Abstract

The status of Triticum boeoticum subsp. aegilopoides (Link) Schiem. is somehow confusing, suggesting a need to verify whether this subspecies is a truly wild or a feral form. After reviewing some rather inaccessible older literature, a half-diallel of three pure einkorn lines (truly wild, domesticated and aegilopoides) was performed. The F2 and F3 analyses of brittleness and microscope-based studies of the abscission scars on rachis fragments were combined with extant genome maps. Two QTL segregated in the cross domesticated × wild (one on chromosome 4 and one on chromosome 7), but only one segregated in the cross feral × wild (same as before on chromosome 7), indicating that the feral form carried a wild (or equivalent) allele.
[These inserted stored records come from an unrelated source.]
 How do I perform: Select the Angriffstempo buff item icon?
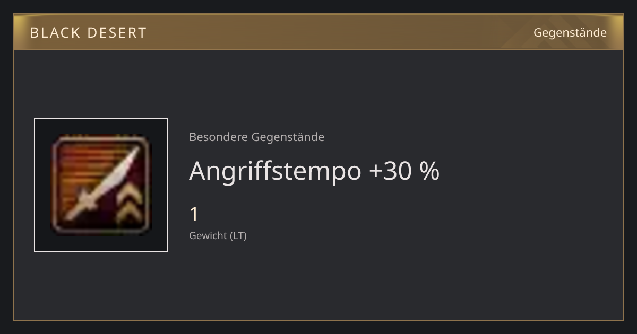[x=101, y=185]
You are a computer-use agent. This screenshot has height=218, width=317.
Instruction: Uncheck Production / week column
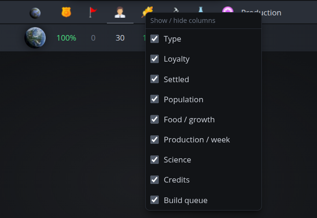(x=155, y=140)
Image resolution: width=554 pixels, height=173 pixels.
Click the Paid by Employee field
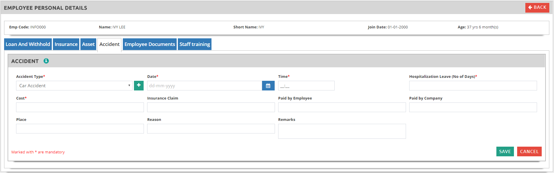click(x=342, y=107)
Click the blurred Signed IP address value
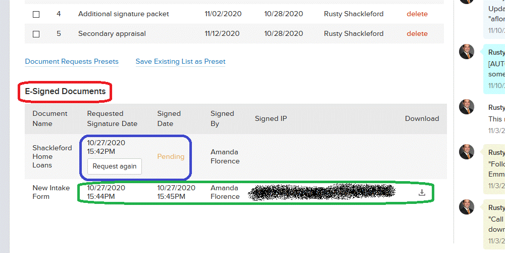The image size is (505, 253). pos(322,192)
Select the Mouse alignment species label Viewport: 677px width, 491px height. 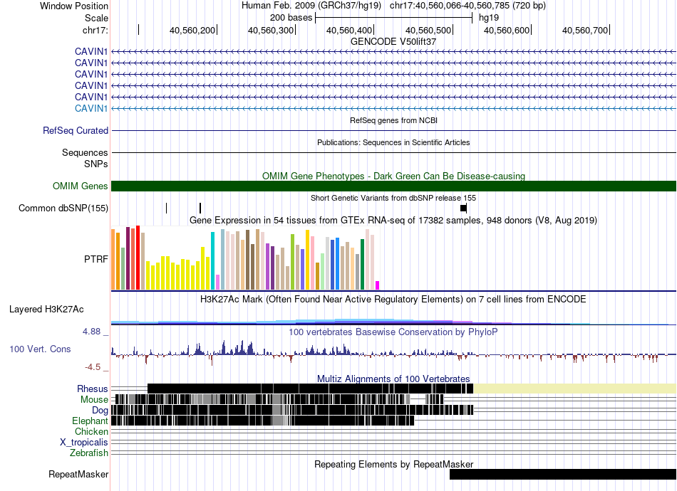click(x=94, y=400)
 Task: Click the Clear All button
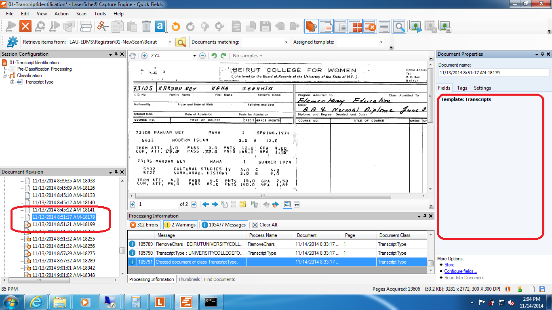(x=265, y=225)
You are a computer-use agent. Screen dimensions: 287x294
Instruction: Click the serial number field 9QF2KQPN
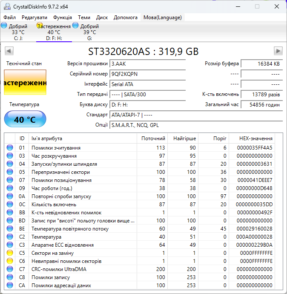148,74
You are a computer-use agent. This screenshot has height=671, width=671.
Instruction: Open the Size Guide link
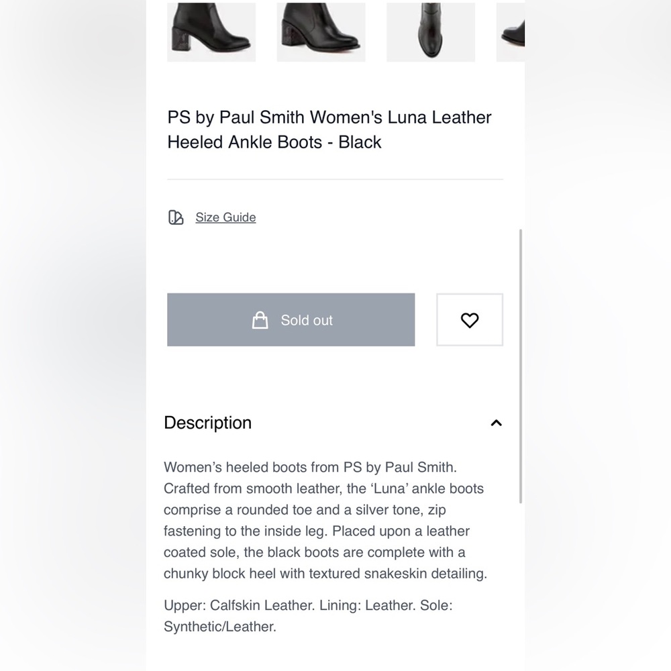point(225,217)
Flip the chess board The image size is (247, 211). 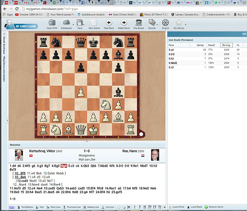[138, 23]
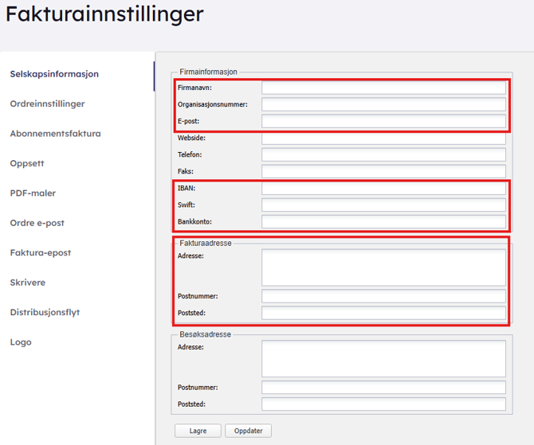The image size is (534, 445).
Task: Click the Webside input field
Action: pyautogui.click(x=383, y=138)
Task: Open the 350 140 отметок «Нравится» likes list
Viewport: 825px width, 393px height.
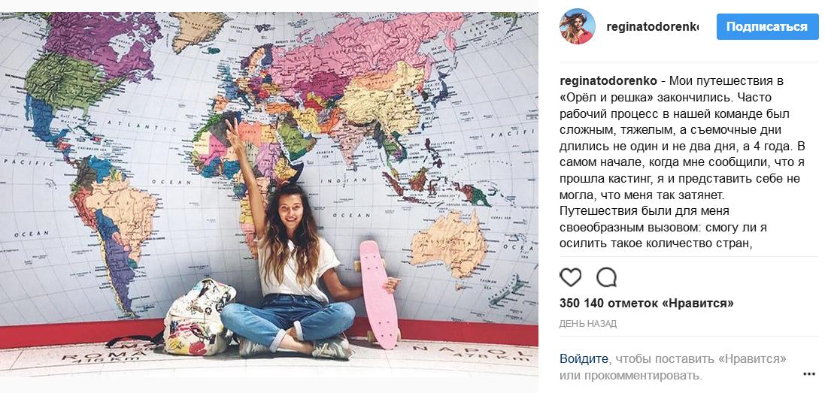Action: click(646, 303)
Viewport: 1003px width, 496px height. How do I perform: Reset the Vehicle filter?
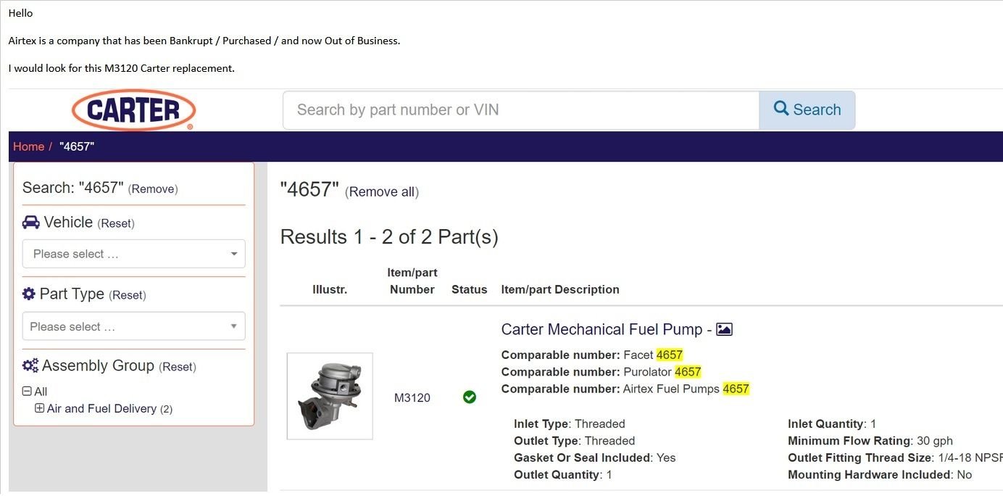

Within the cross domesticated × feral, quantitative segregation occurred and could be caused by some neat abscission scars, but without the typical ‘fish-mouth-like’ appearance of the truly wild form. We suggest that aegilopoides and domesticated einkorn emerged in patches of semi-brittle mutants in the Karacadag Mountains and were collected and maintained by humans. When agriculture moved from South-East Turkey into Western Turkey and later into the Balkans, aegilopoides became the feral form we know today, characterized by a semi-brittle rachis that makes it less wild compared to the truly wild Triticum boeoticum subsp. thaoudar (Reut. ex Hausskn.) Grossh.